Erinnerung an den Sommer 2020 (17. April 2024)

Heute bekam ich ein Bild zugeschickt und begann meinen Erinnerungen an die letzten Jahre zu zuhören. Sie tauchen mal hier auf, mal da. Danke an Silke für das Foto! Vielleicht steht es ja sinnbildlich für die letzten Jahre.
Es war ein Auftritt für Kinder im Sommer 2020. Es konnte nur für eine kleine Gruppe gespielt werden, dafür mehrmals hintereinander. Die meisten Veranstalter hatten ja alles abgesagt, aber einige mutige Menschen planten trotzdem kleine, feine Formate. Es war fast so viel Personal da wie Besucher, um Adressen in Listen einzutragen, wegen der Kontaktnachverfolgung (seltsames Wort), und die Leute zu ihren Plätzen zu bringen. Ich war nach dem langen Lockdown froh zu spielen und glücklich über die Kinder, die quicklebendig im Publikum saßen. Mit den Kollegen war es auch sehr schön. Ich ahnte damals nicht, dass die Regeln, die ja bereits recht konfus waren, ihren Gipfel noch nicht erreicht hatten. Auch nicht, dass die Absperrungen irgendwann zu dicken Mauern werden würden, die nur noch manchen Menschen Einlass gewährten.

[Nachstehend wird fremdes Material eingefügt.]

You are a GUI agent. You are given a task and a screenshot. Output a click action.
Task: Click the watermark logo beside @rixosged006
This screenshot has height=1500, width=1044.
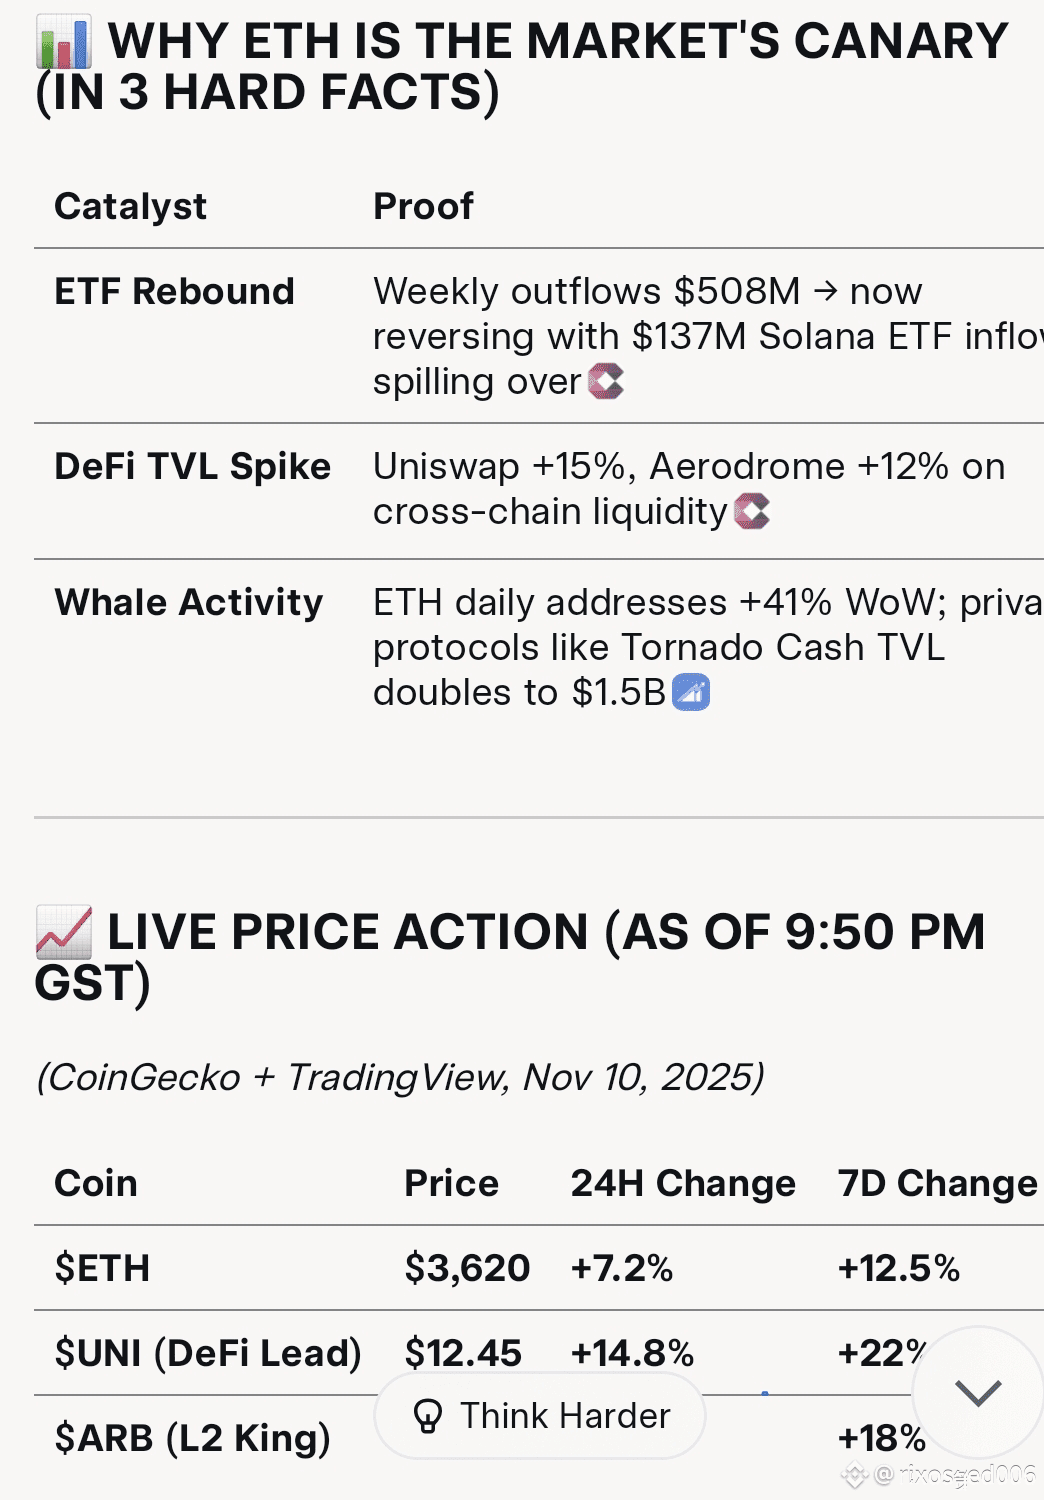(854, 1474)
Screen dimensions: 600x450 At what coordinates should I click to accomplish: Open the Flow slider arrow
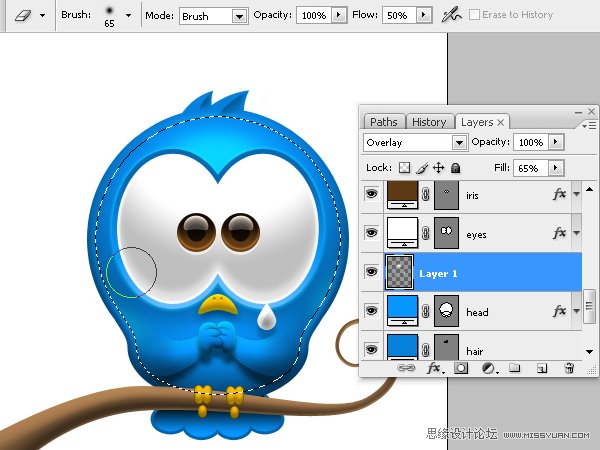click(424, 15)
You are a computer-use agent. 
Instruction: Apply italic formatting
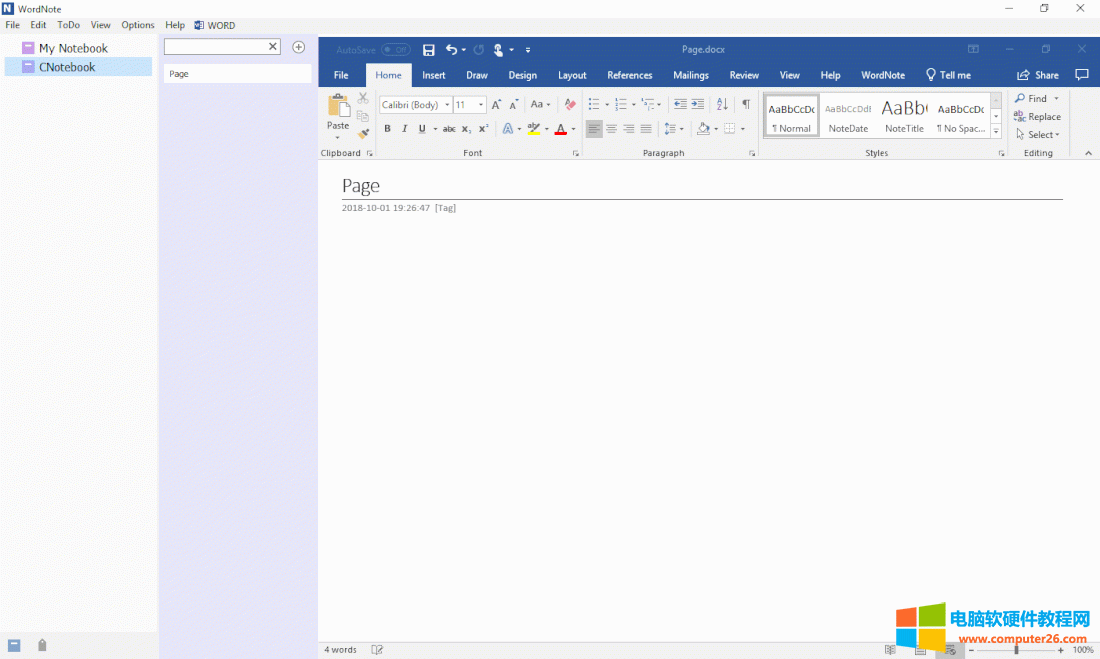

Bei dem Auftritt jedenfalls spielte ich die „Geschichte vom Meer“ unter einem Baum. Plötzlich fiel eine Nuss von einem Ast direkt vor mich. „Das war ein Eichhörnchen!“, rief ein Kind, und so schimpfte ich als Glucks mit dem imaginären Eichhörnchen, und die Kinder lachten. Dann versuchte ich einen kleinen Ast nach oben zu werfen in Richtung Eichhörnchen, drehte mich um, und der Ast landete auf mir selbst, und die Kinder lachten noch mehr. Der ganze Auftritt war eine runde Sache, und die kleine Gruppe, die da war, verließ vergnügt den Platz und schaute sich danach noch die anderen Kollegen an. Auch von dort hörte ich viel Juchzen und Jubeln und stellte meine Sachen für den nächsten Auftritt wieder „auf Anfang“.
Vielleicht beobachteten uns die letzten Jahre ja die Eichhörnchen von oben aus den Bäumen. Sie wunderten sich sicher über die Menschen und grinsten vergnügt in sich hinein, was die so alles veranstalten. Und ab und zu warfen sie mal eine Nuss nach unten und hielten sich dabei die Bäuche vor Lachen.
Heute habe ich jedenfalls beschlossen mir den Spaß auf der Welt nicht durch die letzten Jahre verderben zu lassen. Ich versuche einfach, das Spektakel auf der Erde aus der Vogelperspektive zu betrachten. Von da ist es sicherlich ganz amüsant, manchmal bestimmt auch sehr traurig – wenn man sieht, dass die Menschen es einfach nicht hinbekommen, friedlich miteinander zu leben, obwohl sie ja letztendlich alle Menschen sind. Und falls mir das mit dem Wechsel der Perspektive auf meine eigene Spezies in diesem Leben nicht ganz gelingen sollte, dann werde ich in meinem nächsten Leben einfach ein Eichhörnchen.